Takeo Kanade, engineer: ‘Artificial vision will bring teleportation, but without decomposing your body and shipping it another place’
The Japanese researcher discusses the use of robots in surgical operations, virtualized reality and why we must be smarter and faster than malicious technologies
Takeo Kanade (Hyōgo, Japan, 78 years old) speaks fluently about artificial vision, a field of research he has been working on for more than 40 years. This scientific discipline allows you to see a soccer match from the point of view of the ball or a tennis match through a hawk’s eye. The fundamental algorithms that Kanade has developed with his colleague Bruce Lucas, called the Lucas-Kanade method, help computers and robots understand moving images. His work has also helped improve robotic surgery, self-driving cars and facial recognition. “In the future, robots will be better than humans, in one way or another,” he says.
The researcher received his PhD in Electrical Engineering from Kyoto University in 1974. He discovered his passion for engineering when he went fishing at the age of five and made his own hook. He is now a professor of Computer Science and Robotics at Carnegie Mellon University in Pittsburgh and founder of the Quality of Life Technology Center, which he directed between 2006 and 2012.
Question. Do you think robotic vision will one day match human vision?
Answer. Yes, and at some point it may be better than human vision. In fact, in some areas it is already better, for example in computer facial recognition. For a long time it was thought that humans had a great advantage, as we are good at recognizing people we know. However, when we meet a person in a very unexpected environment, we quite often miss them.
Q. Which of the two is least likely to fail?
A. The human being. Self-driving cars can see up to 200 meters in all directions and recognize the location of other cars, pedestrians and bicycles very precisely, but we have a better understanding. We have some expectations about what is happening in the car in front of you. You can also recognize if you are driving near a school, and you know there’s a chance children may cross the road. Computers are trying to get to that level of understanding, but for now it’s not that good; and it is critical to avoid accidents.
Q. Are we going to have 100% autonomous driving in the future?
A. Within 10 years or even less. However, people have to be convinced. It is like the car, which we use, although it causes accidents and deaths. But the benefits of a car are so great that, as a society, we accept it.
Q. In the world of artificial vision, what are the upcoming challenges?
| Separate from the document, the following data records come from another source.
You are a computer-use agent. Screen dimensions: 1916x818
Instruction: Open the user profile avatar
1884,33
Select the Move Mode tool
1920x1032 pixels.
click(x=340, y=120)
A. Can you be in a world that is mapped from the real world? That’s the next level. I call it virtualized reality. Virtual reality now is not virtual: it is a real world that is virtualized. The next thing is to interact with the environment and others who are virtually there. In this case, when there is a mirror in that virtual reality, you will be able to virtually see yourself in it. Another challenge is teleportation, but without decomposing your body and shipping it to another place, like in the movie Star Trek. It is done with tools, like drones, that give you a reaction force through your body to your legs so that you can teleport, visually and acoustically, and physically interact in real time.
Q. How can you prevent the malicious use of deepfakes?
A. I feel partially responsible for it. In 2010, I made a video of president Obama speaking in Japanese with images generated from my face. I thought it was a joke video. You can’t fight deepfakes, the only thing that prevents it is our integrity.
Q. But if technology can turn against us...
A. It is used for the purpose of deception, but the technology cannot know what its objective is. A type of technology can be created and used for purposes other than those for which it was developed. You have to be smarter, faster than it and be informed. The watermark, for example, once you do that and it is known, then there is an instant way of erasing it.
Q. How can computer vision be used to improve the quality of life of people with disabilities?
A. It is about developing quality of life technology, as we do in our center. Its essence is to increase the independence of people with disabilities or older people. It is not about robots doing everything, but the opposite. My formula for the perfect robot equals what you want to do minus what you can do. That is, compensate for the part that the human cannot do so that it can be done together with the robot. Furthermore, in cases of rehabilitation or education, the perfect robot must do a little less so that the person regains motivation and ability.
Q. How have your works contributed to surgical precision?
A. Surgeon robots can use more developed sensors than human surgeons. Human sensors are very limited, we do not have acoustic sensors or multimodal sensors. Before a surgical operation, robots can, for example, detect the location of a tumor, its shape or size, with X-rays or an MRI, and at the time of surgery, they use imaging sensors.
Q. How has origami helped your career?
A. The essence of my theory, A Theory of Origami World, is that the perception of the three-dimensional shape of an image must derive from a mathematical explanation and not from the result of learning. If, for example, you draw a box, there are five more possible shapes that are generated with exactly the same image, but are different from the box. When I give a talk, for example, I joke with the audience that the lecture hall and the building could be different shapes and the audience looks around and imagines it.